It is a mind over matter thing....in a submarine you cannot dwell on your surroundings, but you never forget where you are.  It is a tight space, very confined, but is grows on you.  Currently, I have a 6'4" 300lb guy who lumbars around quite effectively onboard.  His time is just about up though, he is leaving the Navy for bigger and better things.....if there is is such a thing.
Stealth is the name of the game, we practice it in 100% of the time at sea.  In a shooting war, noise will ultimately lead to death.  Full stop.


----------



## kevinmoelk (Feb 13, 2007)

--*--

» Requirement 1: In the submarine post, what does noise ultimately lead to in a shooting war?
» Requirement 2: Resume the submarine forum thread from the point where it stops.

» Dataset extract:
--*--

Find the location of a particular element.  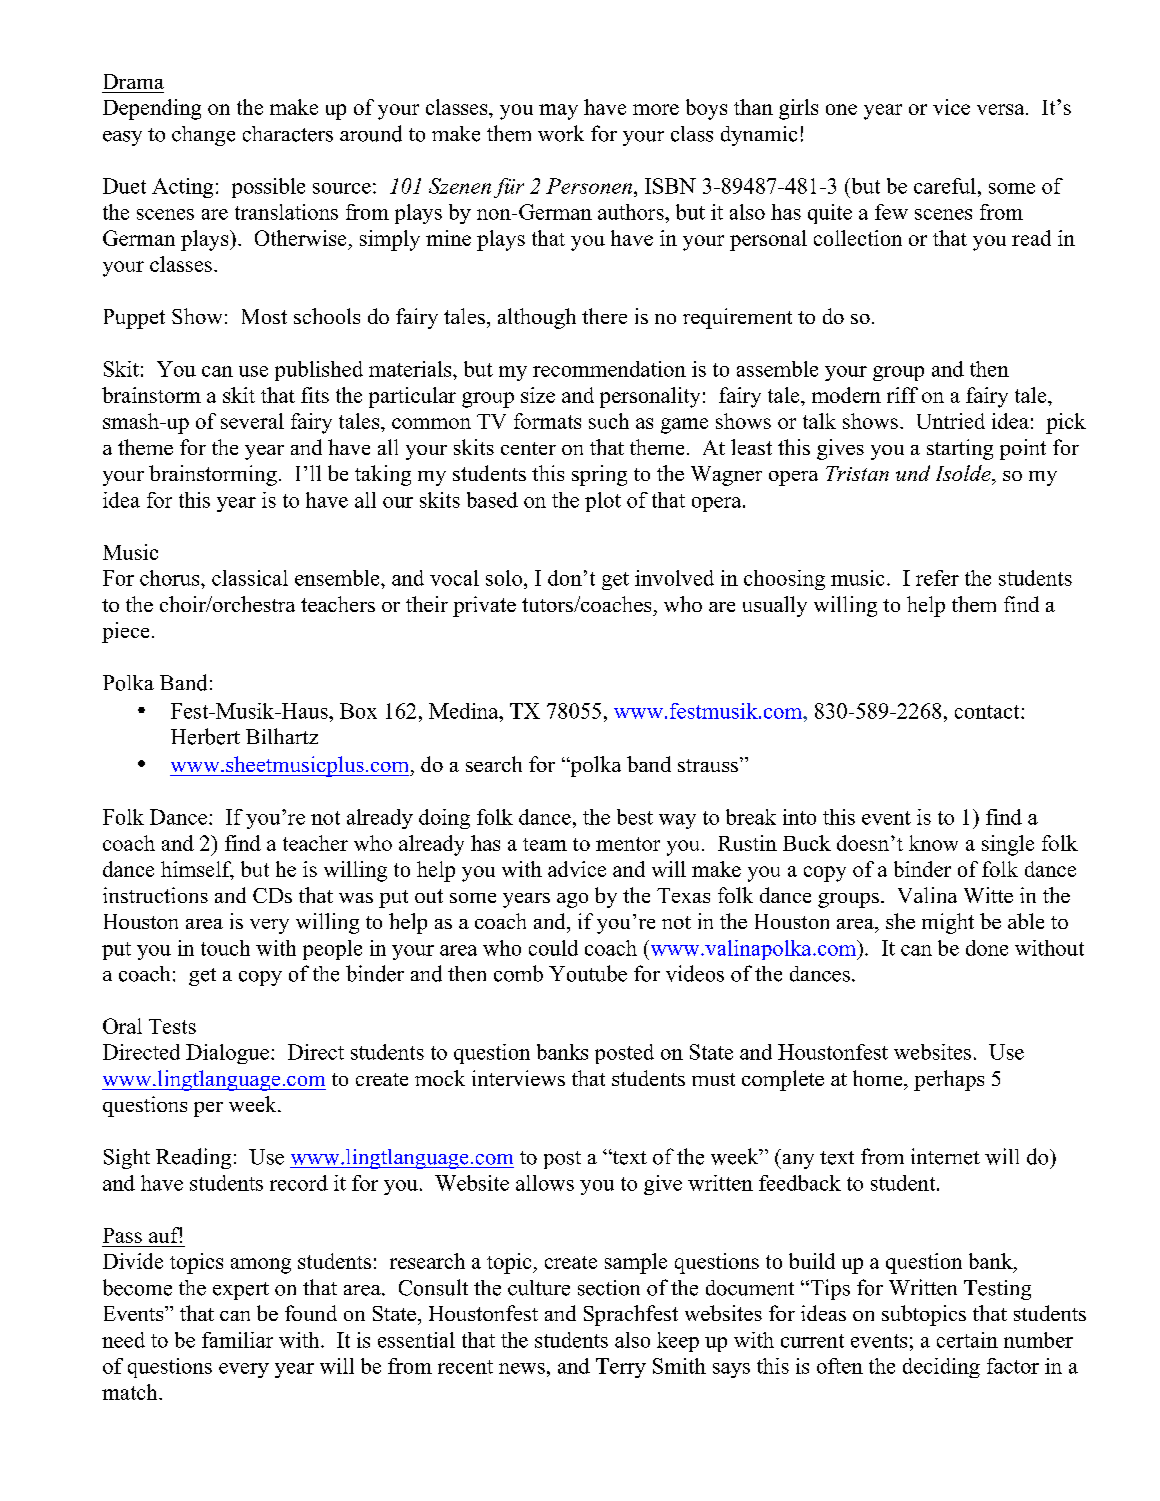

--*--

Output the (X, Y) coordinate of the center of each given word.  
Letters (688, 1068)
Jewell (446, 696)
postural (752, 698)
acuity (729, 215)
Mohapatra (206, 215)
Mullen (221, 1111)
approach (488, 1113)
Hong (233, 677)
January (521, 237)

--*--

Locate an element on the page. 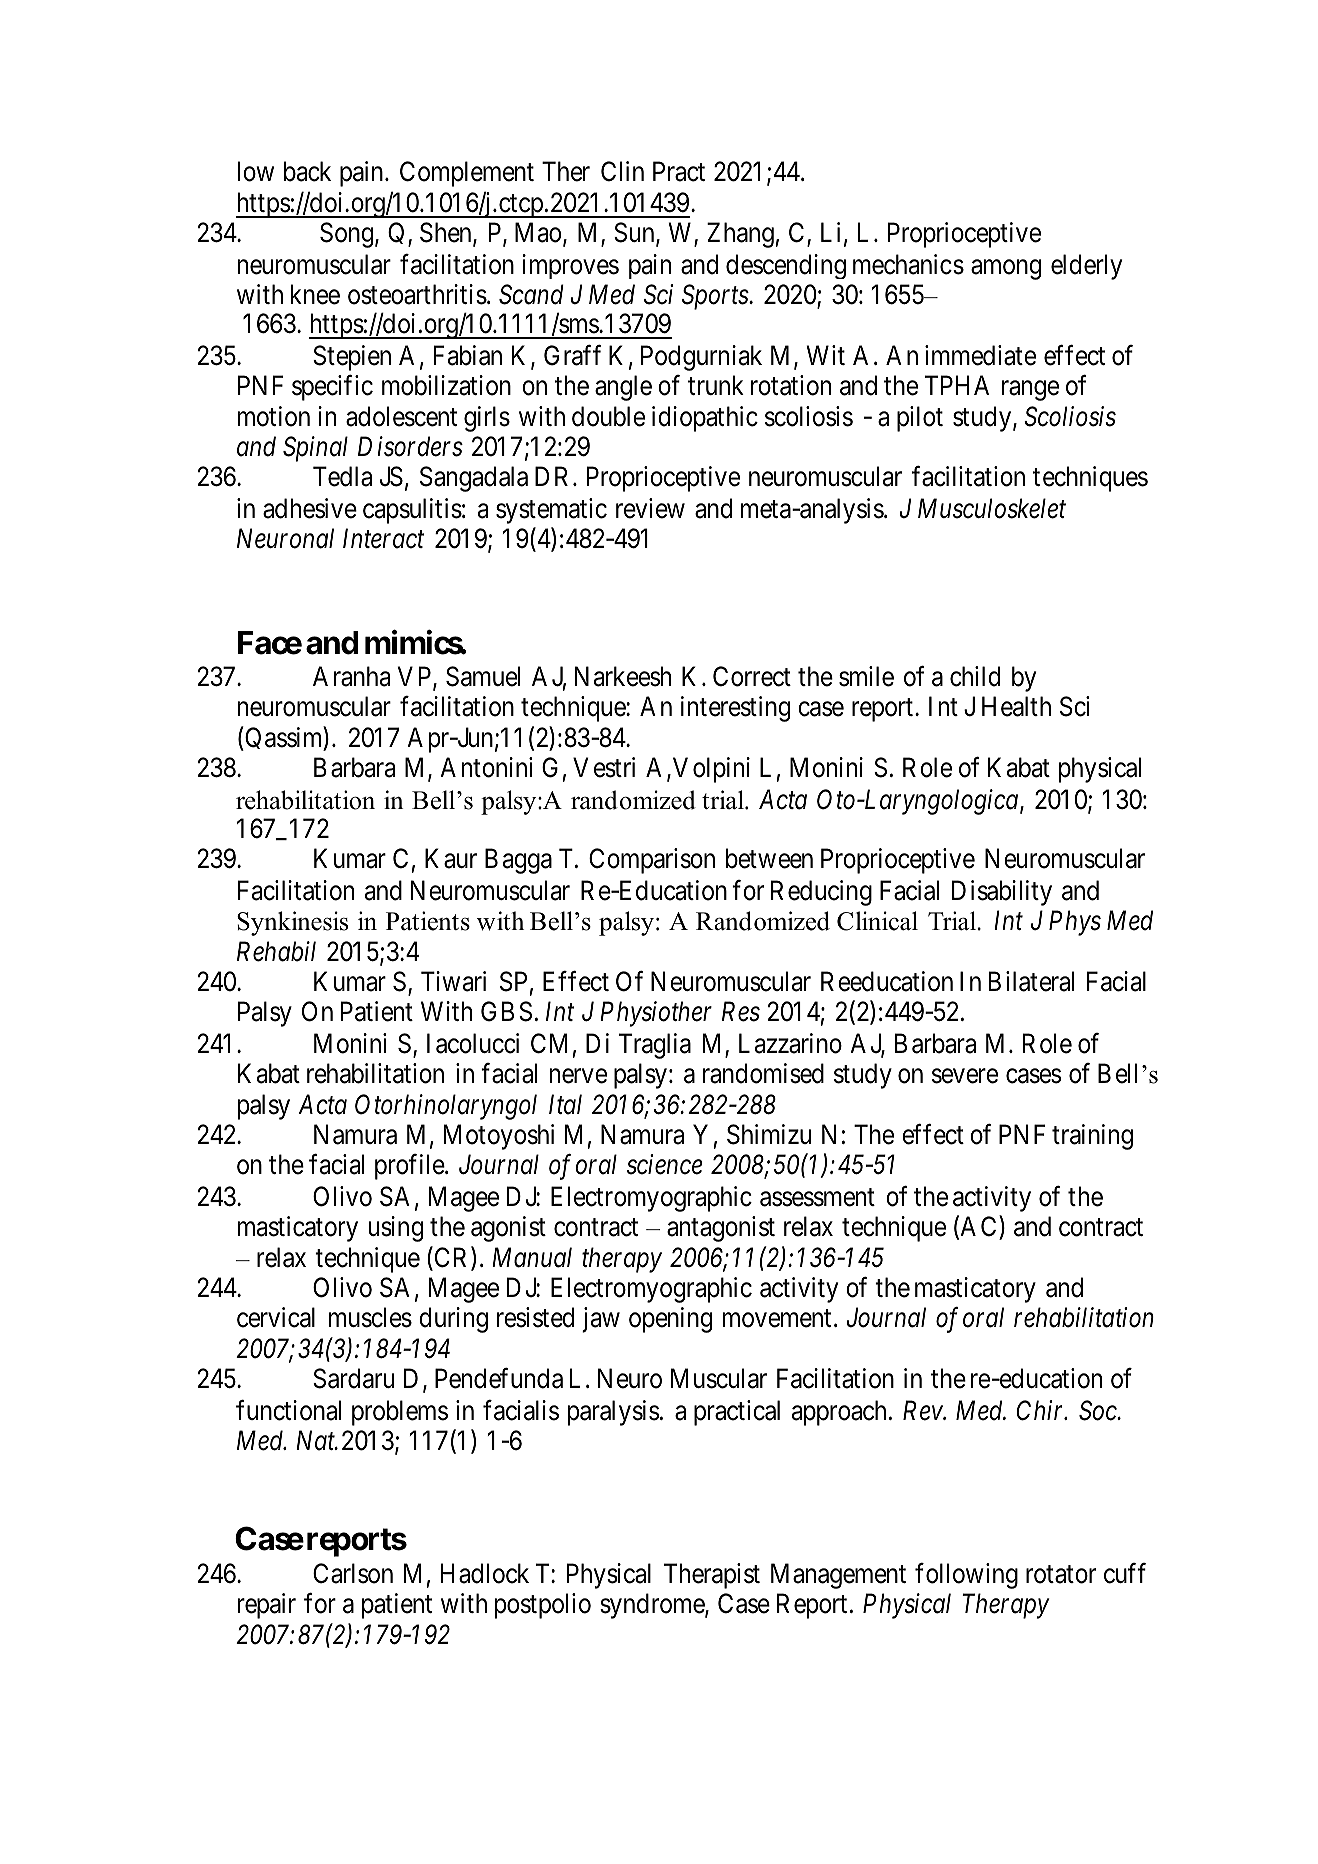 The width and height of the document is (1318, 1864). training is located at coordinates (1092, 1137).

--*--

» Answer 1: Death.

» Answer 2:
Super nice set up Dego.  I have wood storage plans silimar to yours for next spring.  The previous owner of my house built a basketball court for his boys, that I never use.  It sits along the back edge of my property.  I plan on building a privacy fence 6ft tall along one side, roughly 20 feet, then have a shed roof to cover a four foot span.  So my wood storage shed would provide 4'x20' in total.  Behind the fence I will place some of my rigs (I have 7 trucks, lol) on the former basketball court.  I might incorporate a space in the wood storage area for my lawn tractor so I can get that out of my garage/shop.  In essence my set up will look like your wood shed, only completely open on one side.  Thanks for the visual pictures as your design is very similar to what I was planning.  And I'm glad to hear the air circulation is adequate for seasoning.  Be safe on your tour of duty, and thank you for your service to our country.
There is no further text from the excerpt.